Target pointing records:
────
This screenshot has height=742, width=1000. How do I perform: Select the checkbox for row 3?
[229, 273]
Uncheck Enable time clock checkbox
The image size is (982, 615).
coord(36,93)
────
What you will do |
Copy every line of the records above verbatim, keeping the original order.

Output of the exercise |
This screenshot has height=742, width=1000. How do I perform: Select the checkbox for row 3?
[229, 273]
Uncheck Enable time clock checkbox
The image size is (982, 615).
coord(36,93)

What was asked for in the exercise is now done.